The Galway Girls
Saying goodbye at the airport had been a mistake.
There’s a guilty conscience for you. I could have embraced my family in the privacy of Mam’s kitchen, then had a good cry over a steaming cup of tea as soon as they left. Yet here I waited in the chilly departures hall at Dublin Airport, gripping Stephen’s hand. As if that could keep him from leaving.
We stood together near a wall, inches from the river of people moving through the terminal. Stiff with dread, I kept my eyes on the flights’ display where the digital clock ticked down inexorably. It was easier than watching my husband’s set face, pale in the wintry morning light. Or looking at Jamie’s, his spots standing out on his pinched features.
Stephen’s hand tightened around mine. “Right, then—we’ve got to get into the security queue.”
“I know.” My voice shook. Forcing myself to release Stephen, I turned toward Jamie. “One more hug for your mam?”
I’d begun to embrace our teenage son gingerly, always bracing for a rebuff. When Jamie didn’t move, I wanted to burst into tears. But seeing his woebegone expression, I put aside my own hurt. “It won’t be for long—we’ll be together in March—”

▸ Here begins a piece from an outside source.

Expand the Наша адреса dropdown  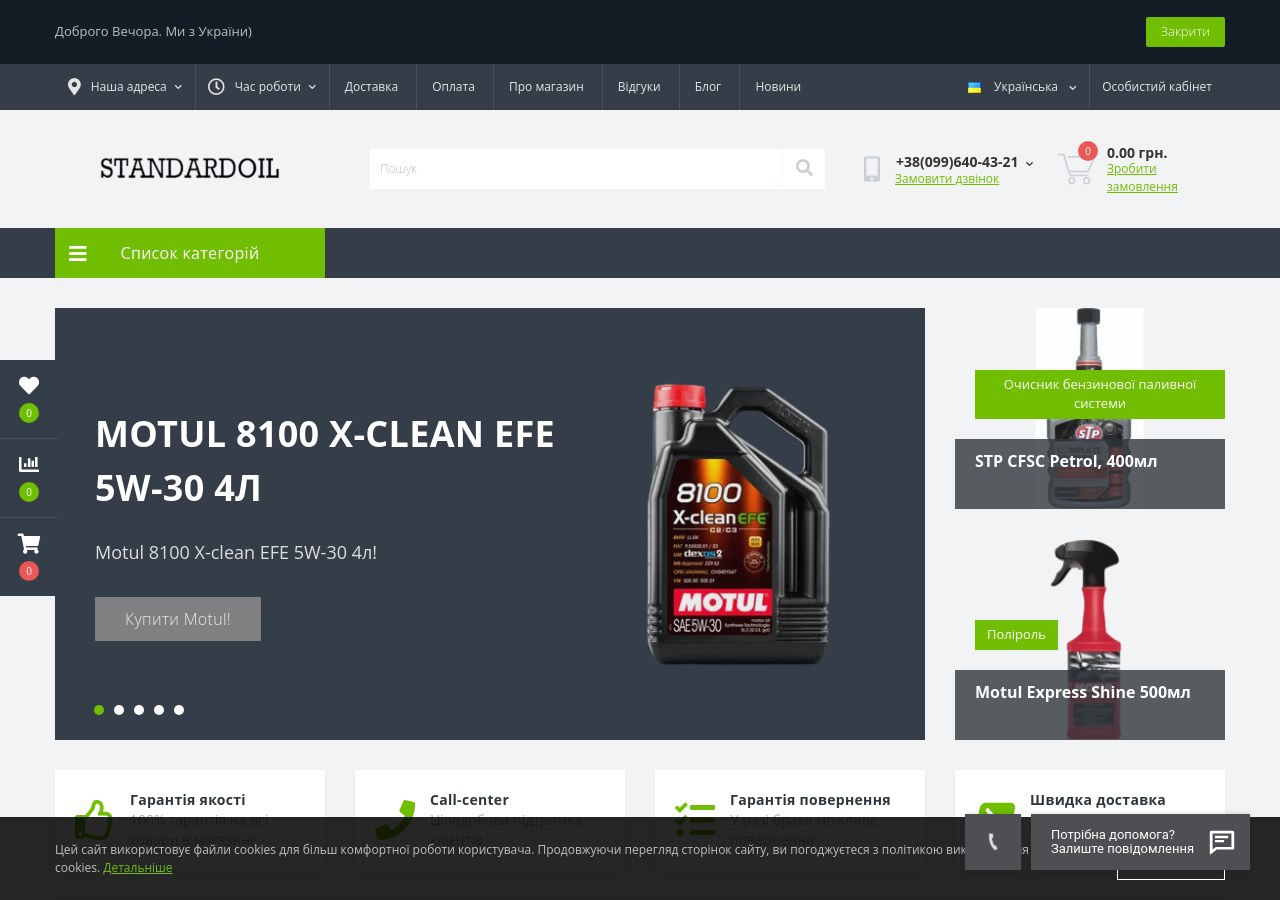point(125,87)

He suddenly threw his arms round me with such force I nearly lost my balance. “Mam, why won’t you come to Vancouver?”
“Son, we’ve been over this,” said Stephen.
“Don’t you want to be with us? What’s the big deal, leaving Ireland? You’ve no job, we don’t have a house, so there’s nothing to stay for.”
“A little respect,” Stephen warned.
“Jamie.” I loosened my hold on him to meet his brown eyes, so like my own. “You know I’ve things to sort in Galway.”
Stephen put in, “You’ve been telling your mam you’re going to love Vancouver, that you’ll be grand without her.”
“But Mam…Dad—” Jamie colored. “You said you’re not…um, separating after all. Married people are meant to be together, everyone knows that.”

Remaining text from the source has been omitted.